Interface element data
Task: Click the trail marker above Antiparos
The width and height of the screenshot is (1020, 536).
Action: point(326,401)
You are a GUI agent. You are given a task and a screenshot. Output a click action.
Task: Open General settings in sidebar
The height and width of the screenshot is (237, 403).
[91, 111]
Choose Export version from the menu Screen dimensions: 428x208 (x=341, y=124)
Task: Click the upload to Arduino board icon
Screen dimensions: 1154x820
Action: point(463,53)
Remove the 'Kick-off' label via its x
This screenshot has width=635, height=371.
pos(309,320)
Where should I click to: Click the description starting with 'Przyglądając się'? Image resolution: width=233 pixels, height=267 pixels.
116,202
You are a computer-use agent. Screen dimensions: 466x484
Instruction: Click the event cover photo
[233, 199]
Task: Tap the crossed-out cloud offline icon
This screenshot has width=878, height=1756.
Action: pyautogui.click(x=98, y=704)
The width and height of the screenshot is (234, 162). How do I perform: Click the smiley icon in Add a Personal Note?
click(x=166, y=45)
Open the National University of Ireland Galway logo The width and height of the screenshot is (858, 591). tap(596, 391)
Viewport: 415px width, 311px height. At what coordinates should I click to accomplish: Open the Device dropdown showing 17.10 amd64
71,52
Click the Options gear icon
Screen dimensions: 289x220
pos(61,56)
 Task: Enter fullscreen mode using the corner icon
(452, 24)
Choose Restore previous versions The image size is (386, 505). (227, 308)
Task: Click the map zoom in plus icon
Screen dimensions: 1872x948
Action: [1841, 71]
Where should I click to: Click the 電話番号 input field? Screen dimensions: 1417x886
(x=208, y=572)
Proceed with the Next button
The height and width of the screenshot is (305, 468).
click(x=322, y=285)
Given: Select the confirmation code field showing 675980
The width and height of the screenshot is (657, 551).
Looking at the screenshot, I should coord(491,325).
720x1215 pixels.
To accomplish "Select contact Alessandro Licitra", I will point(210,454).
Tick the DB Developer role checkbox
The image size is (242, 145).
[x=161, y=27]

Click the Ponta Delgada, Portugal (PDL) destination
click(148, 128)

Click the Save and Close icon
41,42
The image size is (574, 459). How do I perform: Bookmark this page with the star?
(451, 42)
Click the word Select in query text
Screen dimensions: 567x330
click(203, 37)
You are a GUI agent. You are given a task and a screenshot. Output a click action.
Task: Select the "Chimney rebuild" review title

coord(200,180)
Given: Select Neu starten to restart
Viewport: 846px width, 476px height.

*TASK TO COMPLETE:* Could you extract every line of the data above and reproduce each one verbatim?

*THE SOLUTION:*
Task: Click the trail marker above Antiparos
The width and height of the screenshot is (1020, 536).
Action: point(326,401)
You are a GUI agent. You are given a task and a screenshot. Output a click action.
Task: Open General settings in sidebar
The height and width of the screenshot is (237, 403).
[91, 111]
Choose Export version from the menu Screen dimensions: 428x208 (x=341, y=124)
Task: Click the upload to Arduino board icon
Screen dimensions: 1154x820
Action: point(463,53)
Remove the 'Kick-off' label via its x
This screenshot has width=635, height=371.
pos(309,320)
Where should I click to: Click the description starting with 'Przyglądając się'? Image resolution: width=233 pixels, height=267 pixels.
116,202
You are a computer-use agent. Screen dimensions: 466x484
Instruction: Click the event cover photo
[233, 199]
Task: Tap the crossed-out cloud offline icon
This screenshot has width=878, height=1756.
Action: pyautogui.click(x=98, y=704)
The width and height of the screenshot is (234, 162). How do I perform: Click the smiley icon in Add a Personal Note?
click(x=166, y=45)
Open the National University of Ireland Galway logo The width and height of the screenshot is (858, 591). tap(596, 391)
Viewport: 415px width, 311px height. At what coordinates should I click to accomplish: Open the Device dropdown showing 17.10 amd64
71,52
Click the Options gear icon
Screen dimensions: 289x220
pos(61,56)
 Task: Enter fullscreen mode using the corner icon
(452, 24)
Choose Restore previous versions The image size is (386, 505). (227, 308)
Task: Click the map zoom in plus icon
Screen dimensions: 1872x948
Action: [1841, 71]
Where should I click to: Click the 電話番号 input field? Screen dimensions: 1417x886
(x=208, y=572)
Proceed with the Next button
The height and width of the screenshot is (305, 468).
click(x=322, y=285)
Given: Select the confirmation code field showing 675980
The width and height of the screenshot is (657, 551).
Looking at the screenshot, I should coord(491,325).
720x1215 pixels.
To accomplish "Select contact Alessandro Licitra", I will point(210,454).
Tick the DB Developer role checkbox
The image size is (242, 145).
[x=161, y=27]

Click the Ponta Delgada, Portugal (PDL) destination
click(148, 128)

Click the Save and Close icon
41,42
The image size is (574, 459). How do I perform: Bookmark this page with the star?
(451, 42)
Click the word Select in query text
Screen dimensions: 567x330
click(203, 37)
You are a GUI agent. You are given a task and a screenshot. Output a click action.
Task: Select the "Chimney rebuild" review title

coord(200,180)
Given: Select Neu starten to restart
Viewport: 846px width, 476px height.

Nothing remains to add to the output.